Pavel Durov, fondatore dell’app di messaggistica istantanea, ha rilasciato delle dichiarazioni sul disservizio che ha coinvolto migliaia di utenti, scatenando tantissime segnalazioni.
Telegram down, il sistema smette di funzionare
Nella notte tra il 3 ed il 4 ottobre 2020, il servizio di chatting Telegram, figlio dell’imprenditore Pavel Durov, ha smesso inspiegabilmente di funzionare. Non solo l’Italia, ma l’intera Europa è stata coinvolta nel blackout dei server impedendo a tutti gli utenti di inviare e di visualizzare testi, foto, video, audio e files.
Ma come si è manifestata tale interruzione di servizio? Sicuramente il problema più evidente è stato quello della costante presenza della scritta “Connetto…” sotto al nome del contatto destinatario. Inoltre, a destra di ogni messaggio invitato, non sono comparse le consuete spunte che indicano la ricezione del messaggio ma un piccolo orologio, simbolo dell’attesa del caricamento del servizio.
Telegram e Downdetector: gli utenti insorgono sui social
Ad ogni azione, si scatena una reazione. Downdetector, portale che monitora in tempo reale gli stati ed i problemi dei diversi servizi online, ha ricevuto tantissime segnalazioni da parte degli utenti trovatisi impossibilitati ad accedere ai loro account Telegram. Per giunta, la maggior parte dei consumatori si è riversata su Twitter per chiedere quale fosse la causa dei problemi di connessioni, generando la crescita della tendenza #telegramdown.
Le dichiarazioni di Pavel Durov
Inizialmente, una delle motivazioni che ha provocato più fermento da parte del popolo del web è stata la mancanza di una dichiarazione ufficiale da parte dei tecnici di Telegram. Qualche ora fa, Pavel Durov ha rilasciato un comunicato in merito all’accaduto di ieri notte:
“La scorsa notte Telegram è rimasto inattivo per circa un’ora in Europa a causa di un malfunzionamento dell’hardware. Alcuni utenti iOS che hanno provato ad accedere a Telegram durante questo periodo potrebbero essere stati disconnessi e dovranno purtroppo riconnettersi.

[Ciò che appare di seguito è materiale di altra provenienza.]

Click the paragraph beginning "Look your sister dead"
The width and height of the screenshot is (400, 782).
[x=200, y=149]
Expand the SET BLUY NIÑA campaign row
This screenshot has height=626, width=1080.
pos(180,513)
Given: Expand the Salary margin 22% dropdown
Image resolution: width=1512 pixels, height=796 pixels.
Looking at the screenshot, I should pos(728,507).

Abbiamo già corretto l’app iOS e l’aggiornamento è in arrivo sull’App Store. Stiamo anche modificando il nostro software di rete per ridurre al minimo il rischio di tali problemi in futuro.

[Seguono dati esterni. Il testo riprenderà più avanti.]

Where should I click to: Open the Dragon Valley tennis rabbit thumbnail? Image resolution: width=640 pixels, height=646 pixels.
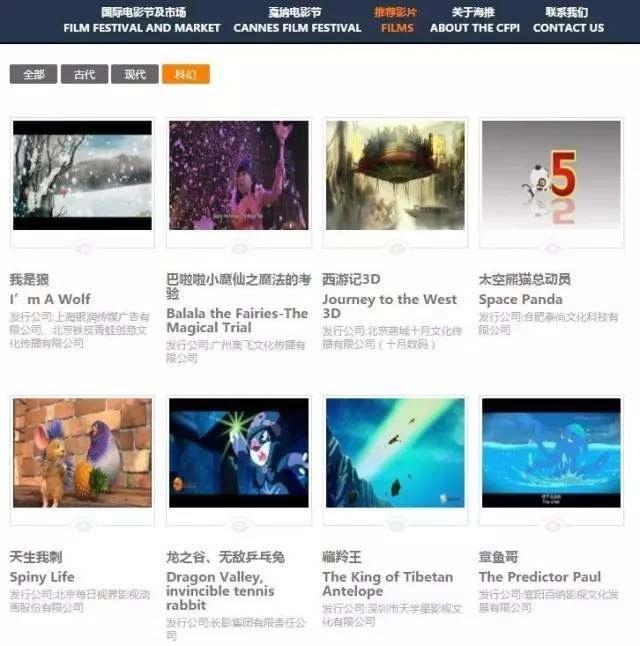238,453
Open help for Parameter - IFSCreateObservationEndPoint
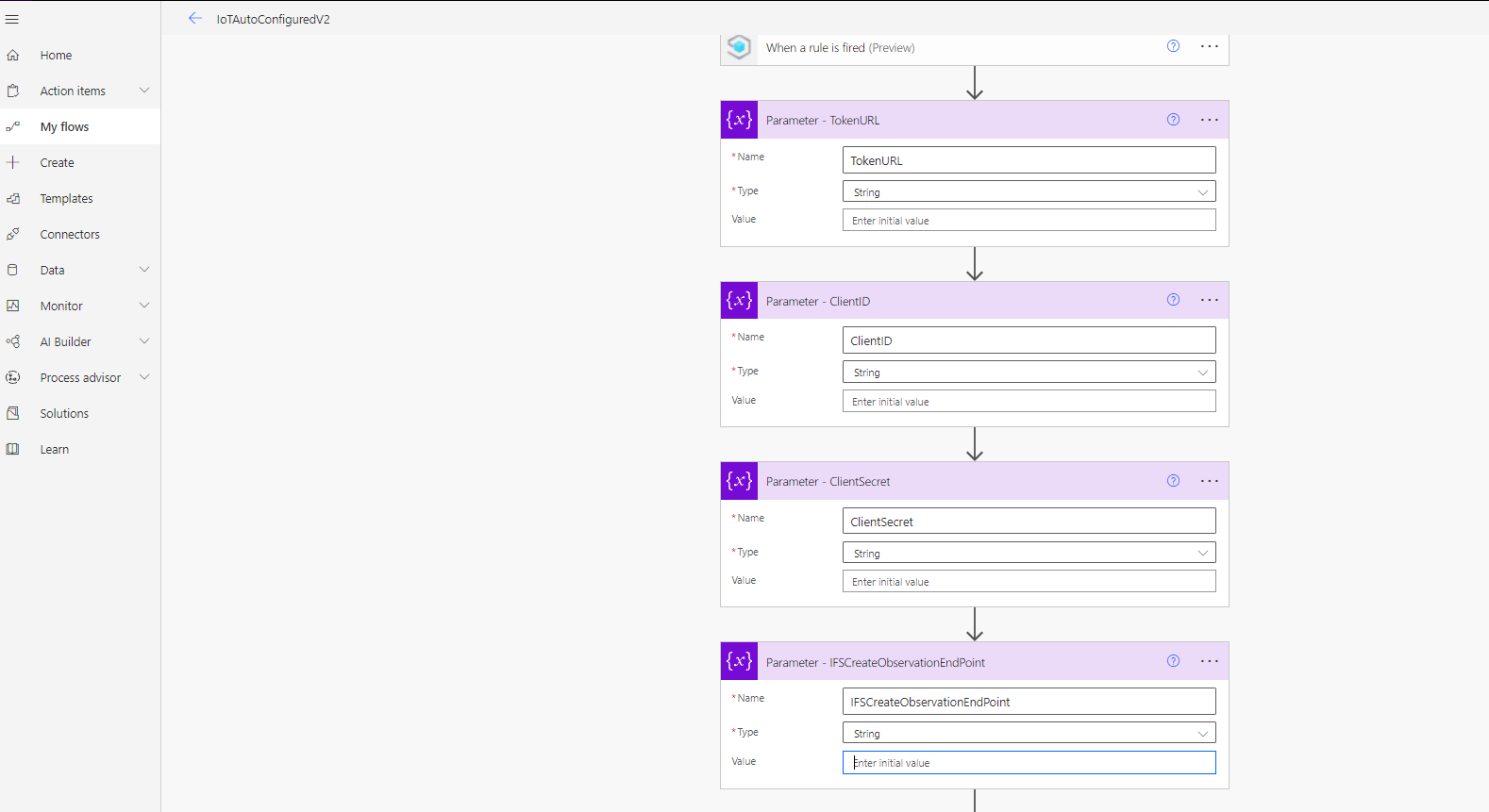Screen dimensions: 1489x812 (x=1173, y=661)
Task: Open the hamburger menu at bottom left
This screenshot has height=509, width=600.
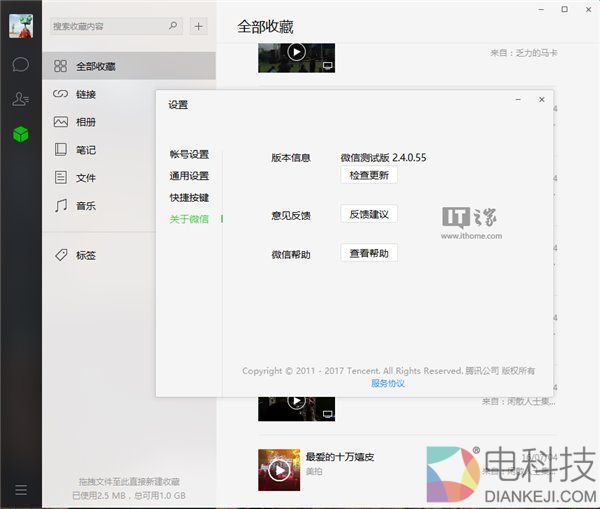Action: (x=20, y=490)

Telegram dispone di un’infrastruttura multi-data center personalizzata e unica diffusa in tutto il mondo. Questo approccio ci consente di rendere le cose molto efficienti in termini di velocità, sicurezza e costi, ma può anche porre alcune sfide in tempi di rapida crescita. Ogni settimana, almeno 10 milioni di nuovi utenti si iscrivono a Telegram e ridimensioniamo costantemente sia il nostro software che l’hardware.

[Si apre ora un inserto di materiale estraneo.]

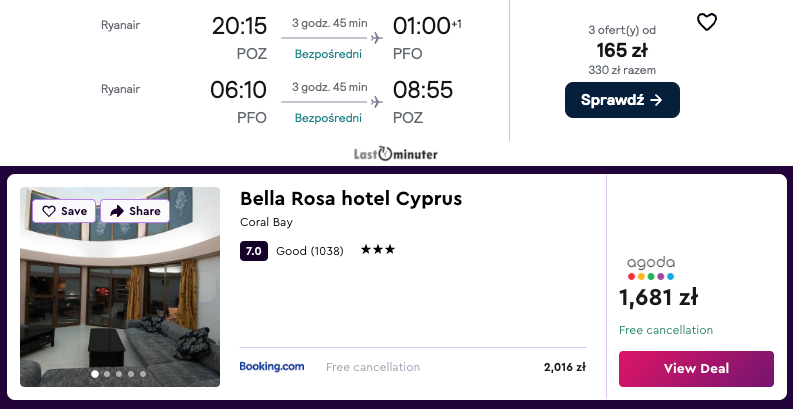Favorite the flight with the heart icon
793x409 pixels.
707,22
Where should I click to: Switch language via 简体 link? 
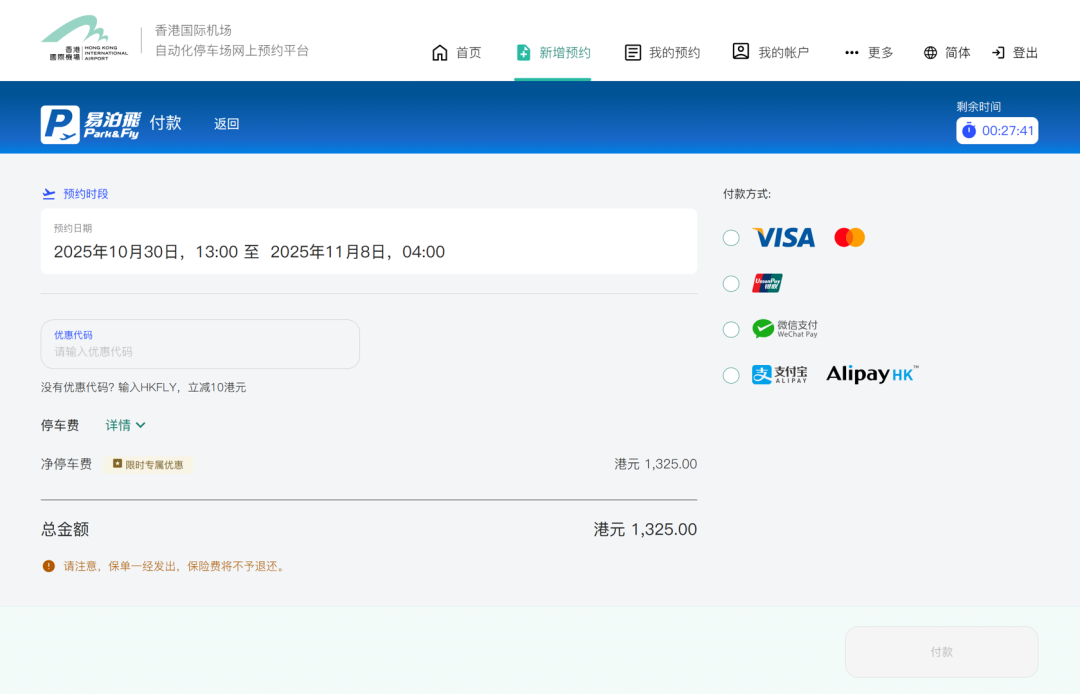click(946, 52)
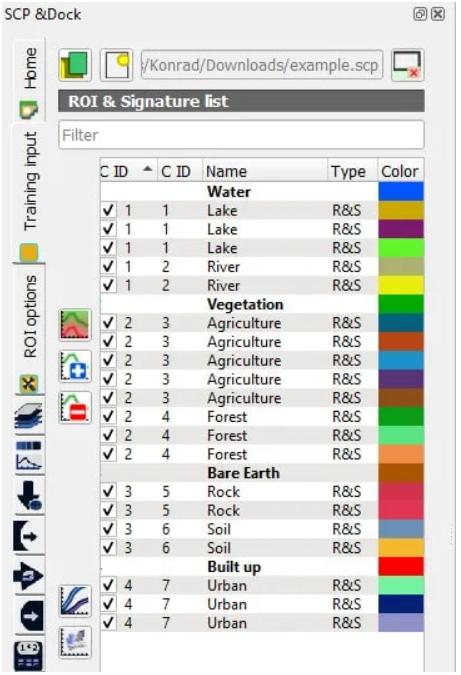This screenshot has height=675, width=461.
Task: Sort by the first C ID column arrow
Action: [147, 169]
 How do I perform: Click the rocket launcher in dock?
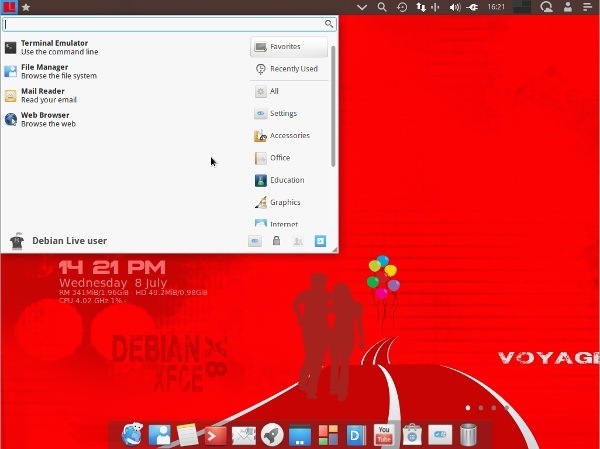click(271, 434)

Mi scuso per il tempo di inattività. Sappiamo quanto sia importante per te poter accedere ai tuoi messaggi 24 ore su 24, 7 giorni su 7 e stiamo lavorando duramente per ottenere il 100% di uptime.”
Downdetector ci rivela che Telegram ha riscontrato un altro blackout in tempi abbastanza recenti: intorno alle ore 13 del 25 settembre 2020, l’app era in down. Spezzando una lancia a favore di Durov, sono delle piccole defaillances in un sistema che è stato sempre gratuito ed in continuo aggiornamento.